É hoje isso que está sendo desmontado pelo capital, como necessidade estrutural, em todo o mundo. Ainda que essas medidas de bem-estar tenham sido aprovadas para conter a revolução, isso não significa que os revolucionários não devam defendê-las. Elas são concessões dos capitalistas e significam, em certa medida, avanços e progressos universais. O socialismo deve ser erguido a partir desse patamar máximo, e não abaixo dele. O socialismo deve ser erguido sobre as estruturas de escolas e hospitais — e cultura e técnica de produção — criadas pela burguesia, e não abaixo delas. O socialismo trará a possibilidade, real e verdadeira, em nível planetário, do bem-estar das massas. Assim, a destruição da saúde pública e da educação pública não devem ser pensadas apenas de um ponto de vista “moral” — tendo-se pena da população afetada diretamente —, mas também, e sobretudo, de um ponto de vista histórico-universal. A destruição desses serviços públicos é destruição do que a burguesia construiu de progressista e é, ao mesmo tempo, o caminho para a barbárie; o caminho de crescente impossibilidade da revolução socialista.
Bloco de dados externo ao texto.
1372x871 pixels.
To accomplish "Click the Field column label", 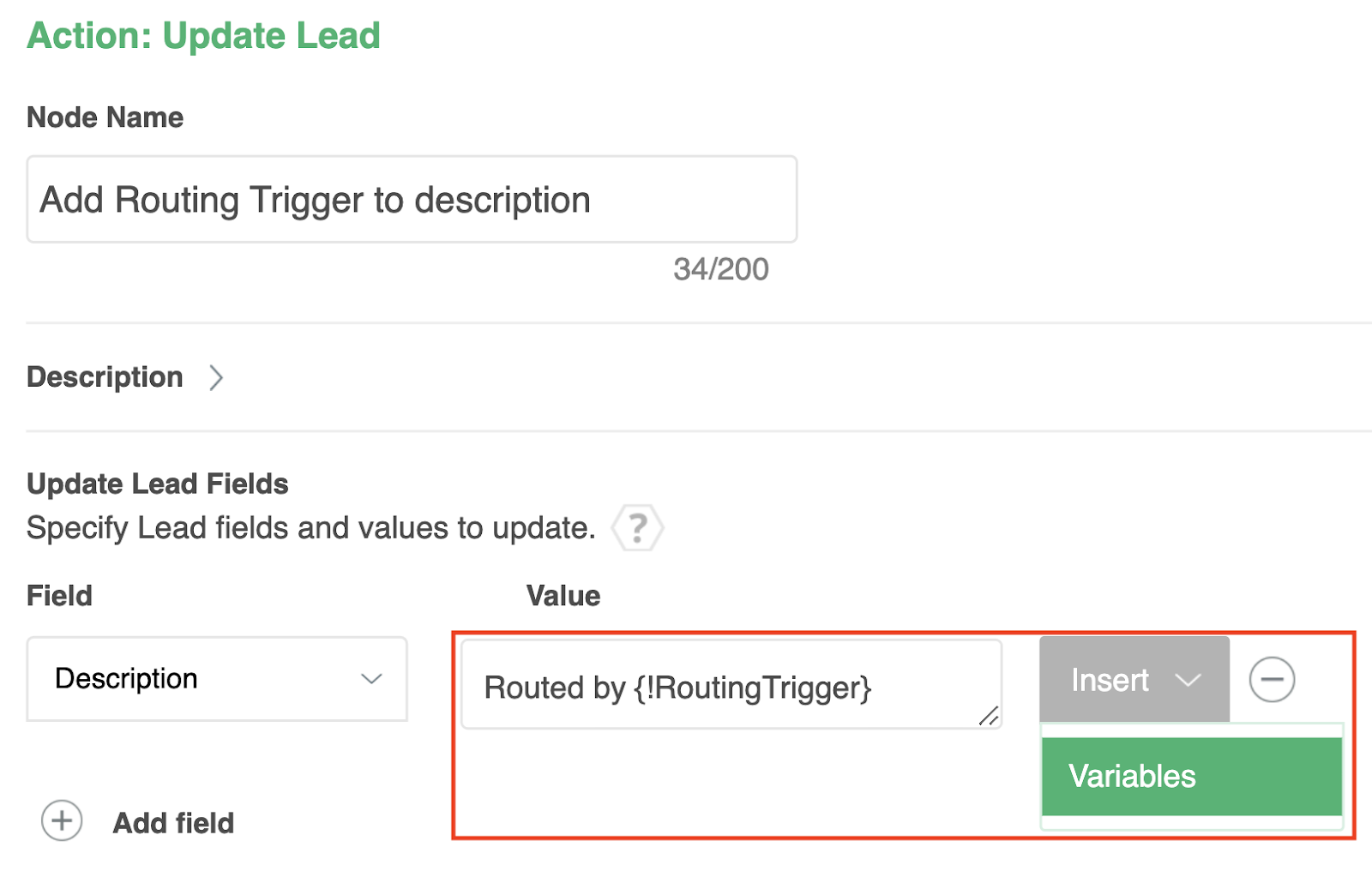I will pos(59,596).
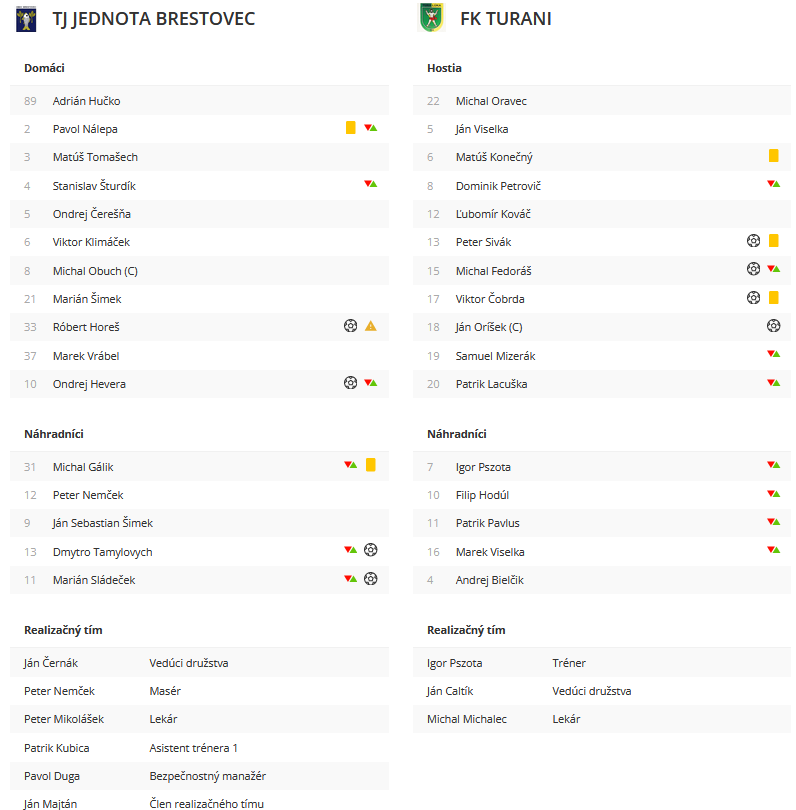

É preciso apenas ter clareza de todo esse longo histórico. Ele comprova que não é possível resolver de verdade, no longo prazo, os problemas das condições de vida da população, sem uma saída revolucionária, de controle dos atuais meios de produção (privados) por toda a sociedade trabalhadora. A rigor, a luta contra a PEC deve ter essa perspectiva, e só pode ter essa perspectiva.